Opublikowany: 14 grudnia 2019 14:51 przez: David Aaron Brake 3,0 z 5
  • 3.29 Ocena społeczności
  • 7 Oceniono album
  • 4 Dałem mu 5/5
Prześlij swoją ocenę jedenaście

Leray, utwór otwierający najnowszą składankę Trippie Redd, List miłosny do Ciebie 4 , zaczyna się od tego, że urodzony w Ohio raper przekazuje wiadomość mówioną do byłego. To była miłość od pierwszego wejrzenia i cierpienie po dwóch miesiącach, recytuje, gdy w tle gra gitara akustyczna. Przesłanie Trippie wciąż się rozwija - W każdym razie najlepszą częścią nas byłem ja / Kiedy byłeś ze mną, byłeś geniuszem / Teraz beze mnie musisz żyć jak idiota, mówi Redd w czymś, co może być najbardziej infantylną miłością list w historii rapu. Brzmi to prawie tak, jakby Trippie zaczął swój monolog, nie wiedząc, jak to się skończy.



Niestety jest to reprezentatywne dla problemów występujących w ramach 21-ścieżkowego projektu.








Na ALLTY4 Trippie zabiera nas w emocjonalną podróż przez swój własny zawód miłosny i doświadczenia związane z poruszaniem się po nowym samotnym życiu. W ciągu godziny Trippie prowadzi nas przez kolejkę górską - depresja i beznadziejność szybko ewoluują w nienawiść i wściekłość. To imponujący wyczyn, który jest w pewnym stopniu udany - uczucia, które wyraża w tym projekcie, wydają się autentyczne - ale niekoniecznie są odkrywcze. Big 14 daje fanom posmak jego bardziej tradycyjnych piosenek, z singlowymi balladami, takimi jak Who Needs Love i Hate Me, które zawierają wers z YoungBoy Never Broke Again, z których oba pokazują mistrzostwo Trippie w zakresie tonów inspirowanych emo, pozostałości z SoundCloud era jego kariery.

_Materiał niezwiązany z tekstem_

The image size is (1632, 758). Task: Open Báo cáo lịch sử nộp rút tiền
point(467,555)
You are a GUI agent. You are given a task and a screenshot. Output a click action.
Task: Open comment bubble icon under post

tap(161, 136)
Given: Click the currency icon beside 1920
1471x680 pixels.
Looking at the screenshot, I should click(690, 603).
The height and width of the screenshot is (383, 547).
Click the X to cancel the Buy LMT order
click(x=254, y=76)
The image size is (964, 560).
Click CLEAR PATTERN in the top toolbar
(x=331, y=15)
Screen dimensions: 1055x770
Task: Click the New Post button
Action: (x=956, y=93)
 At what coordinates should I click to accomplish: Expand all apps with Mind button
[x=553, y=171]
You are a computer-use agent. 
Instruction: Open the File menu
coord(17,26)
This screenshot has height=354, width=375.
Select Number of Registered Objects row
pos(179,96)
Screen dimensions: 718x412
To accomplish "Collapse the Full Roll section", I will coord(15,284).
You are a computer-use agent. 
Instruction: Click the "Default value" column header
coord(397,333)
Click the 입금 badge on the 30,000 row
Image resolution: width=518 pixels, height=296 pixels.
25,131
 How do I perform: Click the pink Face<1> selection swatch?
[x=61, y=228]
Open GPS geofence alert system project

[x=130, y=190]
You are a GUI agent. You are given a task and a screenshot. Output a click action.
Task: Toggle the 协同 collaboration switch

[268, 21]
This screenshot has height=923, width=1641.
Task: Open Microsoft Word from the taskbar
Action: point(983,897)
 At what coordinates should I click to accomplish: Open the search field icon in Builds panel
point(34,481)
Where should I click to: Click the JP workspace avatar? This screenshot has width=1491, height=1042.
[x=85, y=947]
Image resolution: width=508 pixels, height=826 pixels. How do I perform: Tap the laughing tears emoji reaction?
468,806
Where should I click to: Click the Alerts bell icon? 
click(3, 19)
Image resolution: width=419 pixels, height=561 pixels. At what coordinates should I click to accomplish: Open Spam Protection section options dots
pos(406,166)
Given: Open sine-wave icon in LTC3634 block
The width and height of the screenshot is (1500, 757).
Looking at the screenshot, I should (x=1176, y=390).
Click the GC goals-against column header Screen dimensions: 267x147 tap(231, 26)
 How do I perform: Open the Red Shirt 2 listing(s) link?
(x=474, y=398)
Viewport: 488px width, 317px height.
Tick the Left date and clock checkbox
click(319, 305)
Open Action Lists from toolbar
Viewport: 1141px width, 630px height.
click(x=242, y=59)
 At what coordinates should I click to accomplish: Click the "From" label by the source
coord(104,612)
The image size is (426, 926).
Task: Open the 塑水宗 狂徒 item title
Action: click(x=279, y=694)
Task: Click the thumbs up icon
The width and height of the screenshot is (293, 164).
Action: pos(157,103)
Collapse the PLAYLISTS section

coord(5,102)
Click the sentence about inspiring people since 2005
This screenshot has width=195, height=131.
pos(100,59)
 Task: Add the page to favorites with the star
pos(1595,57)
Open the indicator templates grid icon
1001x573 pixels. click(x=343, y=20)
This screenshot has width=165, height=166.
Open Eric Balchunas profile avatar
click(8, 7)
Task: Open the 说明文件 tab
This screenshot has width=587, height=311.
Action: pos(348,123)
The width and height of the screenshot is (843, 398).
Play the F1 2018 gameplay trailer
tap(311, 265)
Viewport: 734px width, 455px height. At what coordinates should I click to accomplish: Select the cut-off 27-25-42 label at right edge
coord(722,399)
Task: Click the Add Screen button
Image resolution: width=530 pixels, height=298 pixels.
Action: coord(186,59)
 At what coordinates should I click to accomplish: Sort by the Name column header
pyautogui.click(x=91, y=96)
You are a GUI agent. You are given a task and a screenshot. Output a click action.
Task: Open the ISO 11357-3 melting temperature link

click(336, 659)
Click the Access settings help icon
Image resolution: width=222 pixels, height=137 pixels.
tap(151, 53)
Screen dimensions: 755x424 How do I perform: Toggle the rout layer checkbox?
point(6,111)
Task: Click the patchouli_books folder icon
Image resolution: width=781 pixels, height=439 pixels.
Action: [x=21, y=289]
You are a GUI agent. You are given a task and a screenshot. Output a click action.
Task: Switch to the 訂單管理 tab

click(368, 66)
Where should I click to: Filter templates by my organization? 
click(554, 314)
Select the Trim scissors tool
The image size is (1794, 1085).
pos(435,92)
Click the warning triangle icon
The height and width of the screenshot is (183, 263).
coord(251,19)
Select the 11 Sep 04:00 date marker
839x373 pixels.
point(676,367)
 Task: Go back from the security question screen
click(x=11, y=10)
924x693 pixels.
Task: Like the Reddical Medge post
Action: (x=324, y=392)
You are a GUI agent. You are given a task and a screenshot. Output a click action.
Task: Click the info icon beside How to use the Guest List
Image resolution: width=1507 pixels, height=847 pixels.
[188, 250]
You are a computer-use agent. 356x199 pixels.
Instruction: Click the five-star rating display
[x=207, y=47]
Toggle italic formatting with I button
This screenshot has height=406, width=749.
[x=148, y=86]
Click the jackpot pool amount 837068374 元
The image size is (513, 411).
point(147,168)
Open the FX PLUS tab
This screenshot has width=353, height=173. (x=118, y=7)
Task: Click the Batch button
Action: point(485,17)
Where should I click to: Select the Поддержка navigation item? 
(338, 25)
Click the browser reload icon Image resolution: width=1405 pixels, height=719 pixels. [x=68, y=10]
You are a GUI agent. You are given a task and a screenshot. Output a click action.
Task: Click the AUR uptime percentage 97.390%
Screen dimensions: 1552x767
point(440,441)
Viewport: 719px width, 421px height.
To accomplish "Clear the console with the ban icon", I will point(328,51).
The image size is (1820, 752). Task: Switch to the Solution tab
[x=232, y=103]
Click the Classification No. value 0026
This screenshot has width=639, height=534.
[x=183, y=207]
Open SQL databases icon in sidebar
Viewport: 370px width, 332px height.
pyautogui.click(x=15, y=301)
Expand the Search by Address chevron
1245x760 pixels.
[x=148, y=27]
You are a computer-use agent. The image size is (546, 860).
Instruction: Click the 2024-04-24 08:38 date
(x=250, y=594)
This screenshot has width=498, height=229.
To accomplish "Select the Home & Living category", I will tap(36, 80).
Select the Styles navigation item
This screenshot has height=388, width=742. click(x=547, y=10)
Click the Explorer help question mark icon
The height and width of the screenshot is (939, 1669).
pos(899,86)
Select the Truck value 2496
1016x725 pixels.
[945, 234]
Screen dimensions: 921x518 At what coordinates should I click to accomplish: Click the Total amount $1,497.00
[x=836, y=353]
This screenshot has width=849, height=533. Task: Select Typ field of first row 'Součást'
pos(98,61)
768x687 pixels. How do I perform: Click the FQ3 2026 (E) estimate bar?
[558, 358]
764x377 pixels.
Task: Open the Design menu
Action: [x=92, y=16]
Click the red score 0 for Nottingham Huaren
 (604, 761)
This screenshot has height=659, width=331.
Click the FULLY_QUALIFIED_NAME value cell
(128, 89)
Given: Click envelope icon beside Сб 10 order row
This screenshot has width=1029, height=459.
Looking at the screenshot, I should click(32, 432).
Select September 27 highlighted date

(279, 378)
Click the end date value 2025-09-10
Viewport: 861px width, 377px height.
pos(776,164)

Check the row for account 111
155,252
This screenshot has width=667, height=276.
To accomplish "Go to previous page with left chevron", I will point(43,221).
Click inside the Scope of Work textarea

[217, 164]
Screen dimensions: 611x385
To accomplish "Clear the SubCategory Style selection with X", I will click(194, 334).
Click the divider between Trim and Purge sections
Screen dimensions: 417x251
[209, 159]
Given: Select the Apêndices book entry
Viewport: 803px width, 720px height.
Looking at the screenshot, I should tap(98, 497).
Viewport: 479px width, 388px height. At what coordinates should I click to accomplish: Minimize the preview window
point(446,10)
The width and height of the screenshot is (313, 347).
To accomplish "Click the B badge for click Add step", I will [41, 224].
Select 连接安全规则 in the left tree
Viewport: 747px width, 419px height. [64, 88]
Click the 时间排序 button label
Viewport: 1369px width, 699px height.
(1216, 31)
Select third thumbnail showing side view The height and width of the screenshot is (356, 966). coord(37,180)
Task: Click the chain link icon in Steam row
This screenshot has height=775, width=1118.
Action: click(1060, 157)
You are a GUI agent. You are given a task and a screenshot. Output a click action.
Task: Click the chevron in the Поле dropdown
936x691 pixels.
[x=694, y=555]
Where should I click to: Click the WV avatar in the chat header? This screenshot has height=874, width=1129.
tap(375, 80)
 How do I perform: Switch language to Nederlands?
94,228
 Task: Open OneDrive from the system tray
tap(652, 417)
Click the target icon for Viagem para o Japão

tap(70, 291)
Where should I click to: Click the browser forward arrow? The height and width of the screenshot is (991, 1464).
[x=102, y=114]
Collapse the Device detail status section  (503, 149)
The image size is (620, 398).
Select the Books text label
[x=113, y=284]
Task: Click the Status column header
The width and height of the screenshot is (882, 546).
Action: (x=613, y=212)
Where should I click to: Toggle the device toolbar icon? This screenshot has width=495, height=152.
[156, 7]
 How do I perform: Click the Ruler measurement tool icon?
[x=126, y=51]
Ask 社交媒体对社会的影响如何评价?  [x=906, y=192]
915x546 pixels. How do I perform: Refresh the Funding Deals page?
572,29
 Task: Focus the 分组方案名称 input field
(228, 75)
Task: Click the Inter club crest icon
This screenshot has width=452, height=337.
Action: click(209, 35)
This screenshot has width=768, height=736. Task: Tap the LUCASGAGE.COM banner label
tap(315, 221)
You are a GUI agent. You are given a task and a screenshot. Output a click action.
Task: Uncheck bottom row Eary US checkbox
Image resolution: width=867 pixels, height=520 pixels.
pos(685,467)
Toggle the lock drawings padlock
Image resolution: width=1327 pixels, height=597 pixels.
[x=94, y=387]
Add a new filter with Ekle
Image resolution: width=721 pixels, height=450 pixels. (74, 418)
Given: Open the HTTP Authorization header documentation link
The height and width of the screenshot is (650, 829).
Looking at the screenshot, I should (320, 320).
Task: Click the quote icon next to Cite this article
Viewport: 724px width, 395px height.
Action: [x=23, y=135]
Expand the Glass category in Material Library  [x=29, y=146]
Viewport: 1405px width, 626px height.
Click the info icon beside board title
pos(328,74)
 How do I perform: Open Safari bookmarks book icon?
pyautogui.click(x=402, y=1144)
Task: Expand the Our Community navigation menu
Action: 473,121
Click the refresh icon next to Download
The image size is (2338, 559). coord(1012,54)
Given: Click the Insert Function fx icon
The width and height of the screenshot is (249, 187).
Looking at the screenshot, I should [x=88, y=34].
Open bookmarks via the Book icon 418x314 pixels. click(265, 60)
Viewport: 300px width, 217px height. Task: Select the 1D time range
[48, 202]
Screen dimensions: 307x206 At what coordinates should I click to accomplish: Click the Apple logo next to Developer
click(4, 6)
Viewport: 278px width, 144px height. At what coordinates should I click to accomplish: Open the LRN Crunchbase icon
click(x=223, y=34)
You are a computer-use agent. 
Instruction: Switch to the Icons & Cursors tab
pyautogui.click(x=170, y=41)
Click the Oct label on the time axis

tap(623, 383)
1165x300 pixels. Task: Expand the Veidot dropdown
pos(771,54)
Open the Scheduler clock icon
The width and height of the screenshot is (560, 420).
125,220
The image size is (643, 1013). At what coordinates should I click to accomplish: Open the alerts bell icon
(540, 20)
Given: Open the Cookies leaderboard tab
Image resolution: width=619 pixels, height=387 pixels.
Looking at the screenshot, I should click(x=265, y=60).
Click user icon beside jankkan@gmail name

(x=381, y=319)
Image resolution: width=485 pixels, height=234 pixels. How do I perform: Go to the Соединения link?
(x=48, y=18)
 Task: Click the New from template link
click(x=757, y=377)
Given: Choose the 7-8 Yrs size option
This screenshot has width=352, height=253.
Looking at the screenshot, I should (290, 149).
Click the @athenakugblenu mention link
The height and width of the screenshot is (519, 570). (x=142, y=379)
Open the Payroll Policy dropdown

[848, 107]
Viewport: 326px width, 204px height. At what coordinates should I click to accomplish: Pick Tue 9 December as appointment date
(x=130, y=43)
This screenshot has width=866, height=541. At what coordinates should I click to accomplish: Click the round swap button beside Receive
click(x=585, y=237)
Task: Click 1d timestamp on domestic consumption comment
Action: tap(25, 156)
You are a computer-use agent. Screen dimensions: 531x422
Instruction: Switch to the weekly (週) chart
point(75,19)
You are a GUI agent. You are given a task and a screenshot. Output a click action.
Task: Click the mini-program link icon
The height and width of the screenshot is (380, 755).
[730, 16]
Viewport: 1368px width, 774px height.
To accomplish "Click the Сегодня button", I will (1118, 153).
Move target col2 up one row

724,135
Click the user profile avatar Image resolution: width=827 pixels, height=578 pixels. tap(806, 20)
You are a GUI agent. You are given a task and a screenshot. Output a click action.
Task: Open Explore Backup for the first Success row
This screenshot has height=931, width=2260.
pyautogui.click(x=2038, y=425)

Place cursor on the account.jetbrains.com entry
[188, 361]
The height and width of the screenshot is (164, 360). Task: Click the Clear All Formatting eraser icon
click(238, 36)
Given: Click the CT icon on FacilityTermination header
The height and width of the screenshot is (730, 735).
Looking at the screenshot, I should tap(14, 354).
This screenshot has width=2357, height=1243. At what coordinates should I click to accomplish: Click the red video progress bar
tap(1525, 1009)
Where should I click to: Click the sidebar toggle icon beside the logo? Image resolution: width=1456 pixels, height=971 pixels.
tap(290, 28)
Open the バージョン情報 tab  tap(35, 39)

Jakkolwiek chaotyczne mogłoby się wydawać zerwanie, ALLTY4 brakuje mu spójności niezbędnej do przemyślanego wyrażenia niektórych zawiłości miłości i relacji. Projekt jest zaśmiecony sztampowymi utworami, które służą bardziej jako wypełniacz niż wciągający dialog. Utwory takie jak Love Me More i Til The End of Time są próbami hymnów popowych inspirowanych postem Malone, ale manifestują się jako zbiór i destylacja oklepanych motywów.



Sukces w tym projekcie pojawia się, gdy Trippie kołysze się od monotonii melodyjnych instrumentalnych, zamiast tego skłania się ku syntezatorom ściernym i perkusji staccato. Grinch łączy wściekłego Trippie Redda z apokaliptycznym rytmem Pi’erre Bourne, tworząc krótką, ale wybuchową prezentację. Follow The Grinch, to urzekający wspólny utwór Trippie z DaBaby, Death, a także jeden z nielicznych momentów na mixtape'ie, w którym Trippie zdaje się podążać za przemyśleniem aż do końca.

Ale to krótkotrwały moment, ponieważ kolejne dwa utwory RMP i M, z udziałem Lil Yachty i Pi’erre Bourne, umieszczają nas z powrotem w cyklu letnich i nijakich dźwięków. W całym projekcie współpracownicy są bardzo niekonsekwentni. Niektóre wersety gościnne dodają potrzebnej różnorodności, jak wkład Tory'ego Laneza w Sickening i chrapliwy plucie Lil Wopa w utworze The Jungle Book. Innym razem wydawało się, że artyści biorący udział w przedstawianiu zostali potraktowani jako refleksja - Smokepurpp, Lil Mosey i późny Juice WRLD są używane w konwencjonalny i nieciekawy sposób.



Rapujące i śpiewające talenty Trippie nie podlegają dyskusji ALLTY4 - z łatwością skompiluje zadowalającą i słuchalną piosenkę, ale w projekcie brakuje przewodniego tematu. Przez większą część mixtape'a Trippie wydaje się być nieświeży i powściągliwy, frustrujący, od czasu do czasu oferuje przebłysk prawdziwej obietnicy, momenty, które niestety są zagubione i zapomniane w ramach ogólnie łagodnego projektu.